Le manifestazioni pro Palestina. E le altre sfide in favore delle minoranze

Il tema, è tanto scivoloso quanto difficilmente sintetizzabile. Ma secondo non pochi sociologi, c’è un filo comune che accomuna questo risveglio di coscienza con la volontà – idealmente, culturalmente, attivamente – atta a valorizzare i diritti delle minoranze e dei suprusi a cui questa è soggetta. La guerra in Ucraina, i movimenti per il clima o il Me Too sono galassie distanti, ma intrecciate tra loro tra il medesimo concetto di un sopruso adoperato da chi è più potente e non disdegna di farlo valere attraverso, appunto, la forza. Con tutti i distinguo del caso, lo stesso principio sta prendendo corpo nelle civiltà occidentali nei confronti della guerra nella Striscia di Gaza. Nata all’indomani degli attentati di Hamas che hanno provocato, il 7 ottobre, la morte di 1400 persone israeliane.
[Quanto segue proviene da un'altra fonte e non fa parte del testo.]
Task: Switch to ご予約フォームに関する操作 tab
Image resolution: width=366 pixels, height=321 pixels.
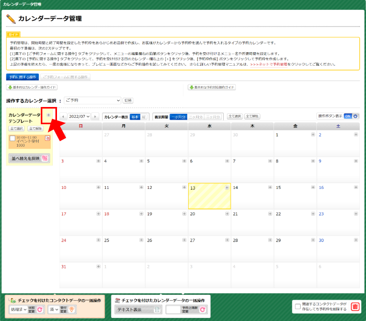Action: tap(65, 77)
La conseguenziale risposta militare di Israele ha dato vita alla guerra che oggi imperversa da oltre un mese nella Striscia, generando dopo il primo mese di risposta armata oltre 10mila vittime, per la maggioranza donne e bambini.

Le distanze tra gli Stati occidentali e (parte) delle masse

Ribadita la premessa di una necessità di sintesi per una situazione che affonda radici nella prima metà del Novecento – e che si innesta a equilibri geopolitici che spaziano dalla vecchia (e attuale) contrapposizione tra il mondo occidentale e quello oltre l’ex Cortina, al Medioriente e al ruolo politico sullo scacchiere globale di potenze come Arabia Saudita e Cina – quel che risulta più semplice annotare è il risultato di questo groviglio di situazioni. In cui distinguere buoni e cattivi è pressoché impossibile. Sta di fatto che soprattutto nel mondo occidentale un nuovo fenomeno emerge con forza, in questi mesi di 2023 così shackerati da immagini di guerra, conflitti e morte a cui i media hanno finito per assuefare le grandi masse. Ed è la distanza tra i governi e le posizioni ufficiali di Stato rispetto a quelle delle piazze, soprattutto quelle giovani e progressiste, che stando sul caso del conflitto israeliano non hanno tardato a mostrare una spiccata vicinanza alla causa palestinese. Che, con modi decisamente differenti, Hamas e hesbollah hanno cercato di portare avanti.

Le manifestazioni degli studenti in favore della Palestina

Limitandosi dunque a registrare quel che anche sotto casa succede, in Italia, non si può far finta di ignorare le prese di posizione che anche gli studenti hanno adottato nelle ultime ore per sostenere proprio la causa della Palestina “oppressa” dall’usurpazione israeliana, per dirla con chi sostiene che dalle parti di Gaza tutti i torni non li abbiano. E questo mentre la condanna formale è stata pressoché unanime dal mondo istituzionale dell’Occidente, lo stesso che si è schierato a favore proprio dell’Ucraina di cui sopra.